West Kewaunee is a town in Kewaunee County, Wisconsin, United States. The population was 1,278 at the 2020 census. The unincorporated communities of Birchwood, East Krok, and Krok are located in the town.

==Geography==
West Kewaunee is bordered to the east by the city of Kewaunee and to the southeast by Lake Michigan. According to the United States Census Bureau, the town has a total area of 95.8 sqkm, of which 95.5 sqkm are land and 0.3 sqkm, or 0.28%, are water.

==Demographics==
As of the census of 2000, there were 1,287 people, 460 households, and 352 families residing in the town. The population density was 34.9 people per square mile (13.5/km^{2}). There were 485 housing units at an average density of 13.1 per square mile (5.1/km^{2}). The racial makeup of the town was 97.82% White, 0.31% African American, 0.16% Native American, 0.47% Asian, 0.39% from other races, and 0.85% from two or more races. Hispanic or Latino of any race were 0.85% of the population.

There were 460 households, out of which 36.1% had children under the age of 18 living with them, 67.8% were married couples living together, 4.8% had a female householder with no husband present, and 23.3% were non-families. 19.1% of all households were made up of individuals, and 8.3% had someone living alone who was 65 years of age or older. The average household size was 2.80 and the average family size was 3.24.

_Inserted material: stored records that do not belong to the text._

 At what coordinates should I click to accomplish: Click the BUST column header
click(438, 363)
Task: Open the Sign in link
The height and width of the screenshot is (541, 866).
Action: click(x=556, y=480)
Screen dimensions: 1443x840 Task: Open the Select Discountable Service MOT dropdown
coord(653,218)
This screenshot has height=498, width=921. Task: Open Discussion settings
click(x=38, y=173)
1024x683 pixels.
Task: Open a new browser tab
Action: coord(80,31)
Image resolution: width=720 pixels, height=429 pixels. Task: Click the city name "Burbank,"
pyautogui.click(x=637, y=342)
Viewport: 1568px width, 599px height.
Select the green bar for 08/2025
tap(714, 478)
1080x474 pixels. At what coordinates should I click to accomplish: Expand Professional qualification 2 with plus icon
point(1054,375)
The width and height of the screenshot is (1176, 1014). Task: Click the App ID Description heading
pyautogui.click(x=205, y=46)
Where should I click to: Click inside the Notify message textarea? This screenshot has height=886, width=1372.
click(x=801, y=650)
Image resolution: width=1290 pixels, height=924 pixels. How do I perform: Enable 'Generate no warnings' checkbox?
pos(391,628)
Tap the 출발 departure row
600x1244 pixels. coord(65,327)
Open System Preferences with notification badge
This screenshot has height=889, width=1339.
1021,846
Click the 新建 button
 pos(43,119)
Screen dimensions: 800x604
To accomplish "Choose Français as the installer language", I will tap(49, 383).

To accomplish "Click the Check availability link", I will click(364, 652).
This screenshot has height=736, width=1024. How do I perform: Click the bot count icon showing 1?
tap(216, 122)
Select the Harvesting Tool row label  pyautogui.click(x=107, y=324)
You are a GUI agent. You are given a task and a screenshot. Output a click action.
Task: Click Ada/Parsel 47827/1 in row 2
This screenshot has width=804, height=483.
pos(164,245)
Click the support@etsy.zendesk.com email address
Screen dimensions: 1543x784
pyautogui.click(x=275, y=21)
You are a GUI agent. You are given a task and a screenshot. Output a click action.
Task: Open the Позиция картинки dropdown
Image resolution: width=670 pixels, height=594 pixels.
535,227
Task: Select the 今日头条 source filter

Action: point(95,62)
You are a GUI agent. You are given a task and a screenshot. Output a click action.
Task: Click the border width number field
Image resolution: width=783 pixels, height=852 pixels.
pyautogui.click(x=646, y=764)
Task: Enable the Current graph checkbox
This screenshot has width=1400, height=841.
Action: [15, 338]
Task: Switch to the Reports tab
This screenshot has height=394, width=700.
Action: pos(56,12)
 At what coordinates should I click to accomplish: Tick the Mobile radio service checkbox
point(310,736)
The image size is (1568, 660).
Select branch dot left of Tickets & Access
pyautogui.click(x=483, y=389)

In the town, the population was spread out, with 26.6% under the age of 18, 8.4% from 18 to 24, 29.0% from 25 to 44, 24.2% from 45 to 64, and 11.9% who were 65 years of age or older. The median age was 37 years. For every 100 females, there were 106.6 males. For every 100 females age 18 and over, there were 109.1 males.

The median income for a household in the town was $47,059, and the median income for a family was $49,196. Males had a median income of $32,411 versus $23,527 for females. The per capita income for the town was $17,621. About 3.8% of families and 6.1% of the population were below the poverty line, including 8.7% of those under age 18 and 8.8% of those age 65 or over.